**GIVEN REQUEST 1**
Print the listing from its first line through the line containing "DONATE (858, 51)", including both of those lines.

**TEXT PASSAGE**
[Begin]
This project is designed to create a collaborative network (called ConPEC) to investigate how the accessibility of construction industry practitioners to instructors, influences construction engineering students? disciplined perception and professional identity development. The ConPEC platform will employ machine learning algorithms and complex data analysis to allow for pairing instructors with their community of practice. To achieve this, the research will first investigate the practical course-support needs of construction engineering instructors and the characteristics of industry practitioners. Next, the ConPEC framework will be designed to include learning-driven algorithms to exploit dynamic matching patterns between instructors and industry practitioners. Finally, the team will use semi-structured interviews with both students and industry practitioners to gather qualitative data that will be analyzed using Grounded Theory. The research team will examine changes in students? disciplined perception and professional identity development.
[End]
Records:
[Begin]
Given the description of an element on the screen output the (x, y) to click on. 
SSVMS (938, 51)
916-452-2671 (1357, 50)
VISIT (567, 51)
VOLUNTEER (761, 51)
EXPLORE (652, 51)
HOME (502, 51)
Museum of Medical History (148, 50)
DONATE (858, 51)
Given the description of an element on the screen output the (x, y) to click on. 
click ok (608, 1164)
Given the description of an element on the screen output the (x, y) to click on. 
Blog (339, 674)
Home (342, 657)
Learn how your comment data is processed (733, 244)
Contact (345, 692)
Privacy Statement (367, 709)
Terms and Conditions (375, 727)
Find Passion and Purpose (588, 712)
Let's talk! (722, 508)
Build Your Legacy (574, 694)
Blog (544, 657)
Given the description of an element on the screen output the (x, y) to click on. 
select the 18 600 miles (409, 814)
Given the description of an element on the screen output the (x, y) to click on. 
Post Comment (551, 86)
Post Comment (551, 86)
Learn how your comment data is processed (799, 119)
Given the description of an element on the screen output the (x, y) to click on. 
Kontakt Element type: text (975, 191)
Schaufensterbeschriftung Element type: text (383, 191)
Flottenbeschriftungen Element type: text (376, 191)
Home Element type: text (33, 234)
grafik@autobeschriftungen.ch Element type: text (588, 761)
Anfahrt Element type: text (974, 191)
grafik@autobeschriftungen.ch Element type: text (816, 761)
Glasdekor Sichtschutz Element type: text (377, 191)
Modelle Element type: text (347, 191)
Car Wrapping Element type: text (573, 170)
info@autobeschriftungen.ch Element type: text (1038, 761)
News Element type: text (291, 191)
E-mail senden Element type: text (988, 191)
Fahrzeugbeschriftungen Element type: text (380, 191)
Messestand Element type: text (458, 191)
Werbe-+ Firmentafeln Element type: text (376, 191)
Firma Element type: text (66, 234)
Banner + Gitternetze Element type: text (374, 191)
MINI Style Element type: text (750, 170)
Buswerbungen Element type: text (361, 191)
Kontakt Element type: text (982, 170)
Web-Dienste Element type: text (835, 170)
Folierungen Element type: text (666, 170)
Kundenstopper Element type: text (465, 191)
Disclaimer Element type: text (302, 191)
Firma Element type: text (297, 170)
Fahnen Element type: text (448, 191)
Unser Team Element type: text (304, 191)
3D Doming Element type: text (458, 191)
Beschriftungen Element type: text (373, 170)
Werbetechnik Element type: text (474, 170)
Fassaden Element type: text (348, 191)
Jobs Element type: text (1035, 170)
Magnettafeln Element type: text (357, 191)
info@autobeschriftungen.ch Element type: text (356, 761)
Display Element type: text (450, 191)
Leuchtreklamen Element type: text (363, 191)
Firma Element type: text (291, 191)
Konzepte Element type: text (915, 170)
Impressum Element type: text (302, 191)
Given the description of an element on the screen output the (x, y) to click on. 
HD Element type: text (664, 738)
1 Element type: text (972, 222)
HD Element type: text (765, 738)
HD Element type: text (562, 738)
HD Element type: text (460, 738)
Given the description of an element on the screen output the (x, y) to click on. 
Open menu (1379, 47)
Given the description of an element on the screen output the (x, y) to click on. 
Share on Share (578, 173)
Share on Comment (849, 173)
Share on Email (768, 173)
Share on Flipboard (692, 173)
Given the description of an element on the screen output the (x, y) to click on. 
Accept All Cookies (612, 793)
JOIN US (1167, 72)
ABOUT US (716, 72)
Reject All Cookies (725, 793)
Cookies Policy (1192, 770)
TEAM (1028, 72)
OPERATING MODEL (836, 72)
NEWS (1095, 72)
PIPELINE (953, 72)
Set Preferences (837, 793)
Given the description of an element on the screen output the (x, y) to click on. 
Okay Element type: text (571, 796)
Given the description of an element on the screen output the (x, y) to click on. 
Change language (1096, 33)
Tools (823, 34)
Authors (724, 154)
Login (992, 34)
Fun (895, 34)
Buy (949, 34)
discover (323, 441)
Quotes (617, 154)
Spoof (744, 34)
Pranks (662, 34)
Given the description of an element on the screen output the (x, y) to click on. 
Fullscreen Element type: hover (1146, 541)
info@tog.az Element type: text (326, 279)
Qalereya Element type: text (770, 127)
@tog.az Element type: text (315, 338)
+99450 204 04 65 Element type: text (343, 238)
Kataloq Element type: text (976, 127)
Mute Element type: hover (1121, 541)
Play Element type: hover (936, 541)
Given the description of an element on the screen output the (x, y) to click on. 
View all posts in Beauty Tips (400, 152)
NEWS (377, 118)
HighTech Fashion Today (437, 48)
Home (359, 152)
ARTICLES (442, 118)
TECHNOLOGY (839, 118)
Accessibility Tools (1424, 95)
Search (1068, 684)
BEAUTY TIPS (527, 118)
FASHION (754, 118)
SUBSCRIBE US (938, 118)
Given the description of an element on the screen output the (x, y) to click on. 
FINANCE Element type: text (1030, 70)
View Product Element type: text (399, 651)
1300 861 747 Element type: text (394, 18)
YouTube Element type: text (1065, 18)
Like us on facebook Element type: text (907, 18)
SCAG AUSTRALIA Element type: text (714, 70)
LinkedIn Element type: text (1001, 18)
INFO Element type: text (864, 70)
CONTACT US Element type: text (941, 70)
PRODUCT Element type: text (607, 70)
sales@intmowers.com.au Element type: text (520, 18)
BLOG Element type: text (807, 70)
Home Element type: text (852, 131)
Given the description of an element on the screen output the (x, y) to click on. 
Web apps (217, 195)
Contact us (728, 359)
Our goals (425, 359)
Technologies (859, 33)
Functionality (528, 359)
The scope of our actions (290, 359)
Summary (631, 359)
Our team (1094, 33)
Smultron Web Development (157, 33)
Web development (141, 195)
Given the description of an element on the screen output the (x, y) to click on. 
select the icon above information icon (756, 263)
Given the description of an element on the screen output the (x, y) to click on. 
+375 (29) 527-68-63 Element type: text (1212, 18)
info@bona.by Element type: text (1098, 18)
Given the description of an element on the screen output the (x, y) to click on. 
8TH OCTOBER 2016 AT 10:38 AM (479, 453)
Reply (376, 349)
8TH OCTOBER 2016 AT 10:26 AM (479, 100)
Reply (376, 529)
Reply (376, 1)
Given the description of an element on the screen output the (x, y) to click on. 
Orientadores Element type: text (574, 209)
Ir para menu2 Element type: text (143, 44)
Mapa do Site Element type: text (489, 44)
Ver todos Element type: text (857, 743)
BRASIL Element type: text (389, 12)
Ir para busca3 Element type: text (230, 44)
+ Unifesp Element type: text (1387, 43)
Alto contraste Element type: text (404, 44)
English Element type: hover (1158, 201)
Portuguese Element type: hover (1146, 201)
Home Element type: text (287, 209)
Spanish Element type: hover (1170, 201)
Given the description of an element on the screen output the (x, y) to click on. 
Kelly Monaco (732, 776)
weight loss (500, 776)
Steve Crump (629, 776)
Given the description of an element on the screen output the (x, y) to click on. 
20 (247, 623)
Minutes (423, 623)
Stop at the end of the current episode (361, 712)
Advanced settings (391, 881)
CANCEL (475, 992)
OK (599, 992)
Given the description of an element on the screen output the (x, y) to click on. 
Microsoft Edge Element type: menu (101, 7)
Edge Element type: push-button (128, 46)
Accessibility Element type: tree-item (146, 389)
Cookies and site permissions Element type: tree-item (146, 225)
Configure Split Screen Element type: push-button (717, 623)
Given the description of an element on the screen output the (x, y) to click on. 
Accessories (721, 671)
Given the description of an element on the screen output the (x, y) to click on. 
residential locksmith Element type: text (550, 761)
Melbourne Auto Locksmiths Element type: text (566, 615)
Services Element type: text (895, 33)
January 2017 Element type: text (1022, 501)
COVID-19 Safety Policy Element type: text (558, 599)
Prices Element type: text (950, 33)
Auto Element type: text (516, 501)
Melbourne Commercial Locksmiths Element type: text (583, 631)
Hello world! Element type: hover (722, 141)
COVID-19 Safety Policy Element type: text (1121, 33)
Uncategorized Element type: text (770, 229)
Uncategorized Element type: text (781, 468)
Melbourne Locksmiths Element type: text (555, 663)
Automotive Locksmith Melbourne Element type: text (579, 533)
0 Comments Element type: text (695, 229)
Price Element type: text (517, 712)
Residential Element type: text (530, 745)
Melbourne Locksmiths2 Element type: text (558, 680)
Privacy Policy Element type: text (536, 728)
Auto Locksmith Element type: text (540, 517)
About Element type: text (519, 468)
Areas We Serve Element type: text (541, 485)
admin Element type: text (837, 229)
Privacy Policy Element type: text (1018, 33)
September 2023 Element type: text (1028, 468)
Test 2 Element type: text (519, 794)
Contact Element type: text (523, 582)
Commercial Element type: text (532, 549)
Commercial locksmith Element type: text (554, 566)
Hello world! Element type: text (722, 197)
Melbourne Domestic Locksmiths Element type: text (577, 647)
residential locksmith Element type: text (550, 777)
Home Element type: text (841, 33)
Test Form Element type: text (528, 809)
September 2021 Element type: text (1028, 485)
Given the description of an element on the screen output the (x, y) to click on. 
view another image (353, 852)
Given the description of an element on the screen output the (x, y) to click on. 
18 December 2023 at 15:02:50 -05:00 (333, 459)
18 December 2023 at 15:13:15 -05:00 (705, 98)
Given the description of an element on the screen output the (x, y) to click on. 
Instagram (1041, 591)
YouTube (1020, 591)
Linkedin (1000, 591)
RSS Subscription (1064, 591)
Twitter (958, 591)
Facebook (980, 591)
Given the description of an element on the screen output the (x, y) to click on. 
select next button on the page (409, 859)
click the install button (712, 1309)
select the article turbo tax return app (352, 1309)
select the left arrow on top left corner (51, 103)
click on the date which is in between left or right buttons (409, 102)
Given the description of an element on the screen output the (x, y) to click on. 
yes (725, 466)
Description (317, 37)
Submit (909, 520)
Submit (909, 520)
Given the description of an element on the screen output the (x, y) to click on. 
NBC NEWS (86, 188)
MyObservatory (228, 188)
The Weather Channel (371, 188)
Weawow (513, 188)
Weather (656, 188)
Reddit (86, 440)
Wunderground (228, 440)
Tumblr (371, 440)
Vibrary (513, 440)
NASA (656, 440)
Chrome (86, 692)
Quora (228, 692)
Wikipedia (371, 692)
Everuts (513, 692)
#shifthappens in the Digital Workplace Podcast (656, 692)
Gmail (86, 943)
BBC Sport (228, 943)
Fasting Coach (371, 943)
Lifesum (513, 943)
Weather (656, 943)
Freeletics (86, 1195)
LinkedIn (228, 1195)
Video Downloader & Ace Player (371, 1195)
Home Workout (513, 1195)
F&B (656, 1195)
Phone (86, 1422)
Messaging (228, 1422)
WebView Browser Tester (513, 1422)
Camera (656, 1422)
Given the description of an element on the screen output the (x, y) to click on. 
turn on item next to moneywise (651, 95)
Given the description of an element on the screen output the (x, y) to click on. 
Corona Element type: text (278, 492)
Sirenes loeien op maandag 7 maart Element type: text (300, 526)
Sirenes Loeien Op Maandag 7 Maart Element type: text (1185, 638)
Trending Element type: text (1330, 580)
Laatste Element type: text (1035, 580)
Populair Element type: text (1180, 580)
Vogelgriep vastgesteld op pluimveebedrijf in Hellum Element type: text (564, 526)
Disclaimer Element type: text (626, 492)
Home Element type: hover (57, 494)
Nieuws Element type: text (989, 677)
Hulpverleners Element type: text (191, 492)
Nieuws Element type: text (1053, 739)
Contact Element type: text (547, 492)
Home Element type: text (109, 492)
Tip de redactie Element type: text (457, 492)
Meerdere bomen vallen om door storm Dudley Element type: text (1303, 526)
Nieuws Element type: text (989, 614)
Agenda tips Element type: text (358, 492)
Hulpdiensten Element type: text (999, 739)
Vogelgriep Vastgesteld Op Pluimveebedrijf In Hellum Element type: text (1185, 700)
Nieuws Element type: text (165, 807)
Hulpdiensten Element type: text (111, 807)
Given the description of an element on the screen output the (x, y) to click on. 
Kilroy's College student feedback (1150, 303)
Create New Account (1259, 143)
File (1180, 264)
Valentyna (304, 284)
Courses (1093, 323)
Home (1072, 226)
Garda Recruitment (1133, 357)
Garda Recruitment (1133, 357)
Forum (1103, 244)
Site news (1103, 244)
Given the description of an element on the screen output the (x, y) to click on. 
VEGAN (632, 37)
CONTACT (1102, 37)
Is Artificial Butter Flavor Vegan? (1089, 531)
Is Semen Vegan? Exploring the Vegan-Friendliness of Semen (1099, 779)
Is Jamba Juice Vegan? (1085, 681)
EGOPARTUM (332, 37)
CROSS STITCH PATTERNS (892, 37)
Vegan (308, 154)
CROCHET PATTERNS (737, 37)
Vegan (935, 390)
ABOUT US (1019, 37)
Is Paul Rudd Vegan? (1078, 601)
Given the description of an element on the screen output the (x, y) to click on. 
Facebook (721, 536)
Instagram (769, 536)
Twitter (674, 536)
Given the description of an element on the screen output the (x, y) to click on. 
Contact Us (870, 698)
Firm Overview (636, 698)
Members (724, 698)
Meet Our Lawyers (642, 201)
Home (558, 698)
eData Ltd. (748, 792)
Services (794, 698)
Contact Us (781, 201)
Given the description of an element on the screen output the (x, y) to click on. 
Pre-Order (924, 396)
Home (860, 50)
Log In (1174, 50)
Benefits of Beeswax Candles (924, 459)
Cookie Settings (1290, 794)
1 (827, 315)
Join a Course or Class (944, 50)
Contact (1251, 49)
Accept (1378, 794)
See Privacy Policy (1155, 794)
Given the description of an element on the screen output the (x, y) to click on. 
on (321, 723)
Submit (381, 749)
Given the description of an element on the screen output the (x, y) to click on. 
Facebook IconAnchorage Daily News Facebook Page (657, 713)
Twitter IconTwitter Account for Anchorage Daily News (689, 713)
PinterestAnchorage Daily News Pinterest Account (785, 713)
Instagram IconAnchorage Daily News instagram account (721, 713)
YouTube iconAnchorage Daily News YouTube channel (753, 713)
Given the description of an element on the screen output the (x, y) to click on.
[End]
**GIVEN REQUEST 2**
Continue the passage about the ConPEC network from where it stops.

**WRITTEN ANSWER 1**
Given the description of an element on the screen output the (x, y) to click on. 
SSVMS (938, 51)
916-452-2671 (1357, 50)
VISIT (567, 51)
VOLUNTEER (761, 51)
EXPLORE (652, 51)
HOME (502, 51)
Museum of Medical History (148, 50)
DONATE (858, 51)

**WRITTEN ANSWER 2**
This project is supported by NSF's EHR Core Research (ECR) program. The ECR program emphasizes fundamental STEM education research that generates foundational knowledge in the field. Investments are made in critical areas that are essential, broad and enduring: STEM learning and STEM learning environments, broadening participation in STEM, and STEM workforce development. The program supports the accumulation of robust evidence to inform efforts to understand, build theory to explain, and suggest intervention and innovations to address persistent challenges in education.
This award reflects NSF's statutory mission and has been deemed worthy of support through evaluation using the Foundation's intellectual merit and broader impacts review criteria.